Astronomers Use Giant Galaxy Clusters As A Lens To Study Distant Radio Galaxy

Radio telescopes are essentially massive and extremely sensitive radio receivers that can scan the heavens for extremely faint radio emissions coming from objects in the most distant parts of the universe. A team of astronomers recently used the National Science Foundation's Karl G. Jansky Very Large Array (VLA) to take advantage of naturally occurring phenomena to detect a distant galaxy believed to be the faintest radio-emitting object ever found. The team used distant clusters of galaxies as a natural lens to study objects even further away.

Astronomers say the galaxy clusters were used as gravitational lenses. A gravitational lens is when the gravitational pull of galaxies in the cluster bends and magnifies light and radio waves coming from objects that are further away.

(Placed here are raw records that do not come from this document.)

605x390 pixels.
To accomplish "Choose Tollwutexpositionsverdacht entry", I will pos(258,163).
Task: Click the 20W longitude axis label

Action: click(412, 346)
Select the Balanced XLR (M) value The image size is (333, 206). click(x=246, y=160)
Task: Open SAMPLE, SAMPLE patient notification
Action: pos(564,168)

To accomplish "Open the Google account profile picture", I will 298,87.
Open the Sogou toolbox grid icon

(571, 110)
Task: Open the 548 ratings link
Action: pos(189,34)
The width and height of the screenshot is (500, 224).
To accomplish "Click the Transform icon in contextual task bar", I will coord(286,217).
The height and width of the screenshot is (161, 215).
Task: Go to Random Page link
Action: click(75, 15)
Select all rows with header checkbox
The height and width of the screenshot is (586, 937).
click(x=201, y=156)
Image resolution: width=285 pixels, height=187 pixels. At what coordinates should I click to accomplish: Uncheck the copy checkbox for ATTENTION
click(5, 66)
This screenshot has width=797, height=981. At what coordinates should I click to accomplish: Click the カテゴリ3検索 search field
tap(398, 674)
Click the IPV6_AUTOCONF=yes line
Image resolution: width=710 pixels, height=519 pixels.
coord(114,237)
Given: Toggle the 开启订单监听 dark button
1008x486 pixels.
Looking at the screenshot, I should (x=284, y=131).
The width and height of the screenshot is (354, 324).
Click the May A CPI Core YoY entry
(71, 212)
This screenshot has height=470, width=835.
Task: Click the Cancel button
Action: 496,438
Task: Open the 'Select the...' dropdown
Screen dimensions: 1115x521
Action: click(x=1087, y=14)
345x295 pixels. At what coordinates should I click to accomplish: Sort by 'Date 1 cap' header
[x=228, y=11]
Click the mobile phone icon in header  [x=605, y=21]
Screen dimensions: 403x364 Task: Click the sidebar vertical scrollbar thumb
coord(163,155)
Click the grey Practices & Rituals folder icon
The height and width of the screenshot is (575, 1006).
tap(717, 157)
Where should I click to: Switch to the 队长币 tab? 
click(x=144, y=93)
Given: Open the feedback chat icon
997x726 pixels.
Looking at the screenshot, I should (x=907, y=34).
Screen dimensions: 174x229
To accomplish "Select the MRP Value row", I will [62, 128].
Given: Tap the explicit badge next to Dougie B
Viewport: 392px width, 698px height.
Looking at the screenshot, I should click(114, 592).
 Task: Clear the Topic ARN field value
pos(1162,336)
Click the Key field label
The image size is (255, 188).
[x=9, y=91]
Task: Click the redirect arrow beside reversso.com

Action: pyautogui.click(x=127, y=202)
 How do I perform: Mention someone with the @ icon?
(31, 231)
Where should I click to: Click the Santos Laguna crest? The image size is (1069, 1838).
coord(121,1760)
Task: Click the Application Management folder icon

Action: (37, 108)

A VLA radio image was superimposed on a visible-light image taken by the Hubble Space Telescope in the composite image above. Astronomers note that in the image, the large visible red-orange objects are radio relics. Large structures were possibly caused by shockwaves inside the foreground cluster known as MACSJ0717.5+3745.

MACSJ0717.5+3745 is more than 5 billion light-years from Earth. Detailed VLA observations show that many galaxies in the image are emitting radio waves in addition to visible light. Data revealed the galaxy shown in the enlargement box is more than 8 billion light-years distant. Its light and radio waves are bent by the gravitational lensing effect of the galaxy cluster in front of it.

The more distant galaxy is called VLAHFF-J071736.66+374506.4, and it has been magnified more than six times by the gravitational lens, which is what allowed the VLA to be able to detect it. Researcher Ian Haywood from Oxford University says that VLAHFF-J071736.66+374506.4 is probably the faintest radio-emitting object ever detected. The galaxy is 300 times less massive than the Milky Way and is seen as it was at a time when the universe was less than half its current age. Researchers say that the observations give valuable insights into star formation and low mass galaxies at that time and how they eventually assembled into more massive galaxies.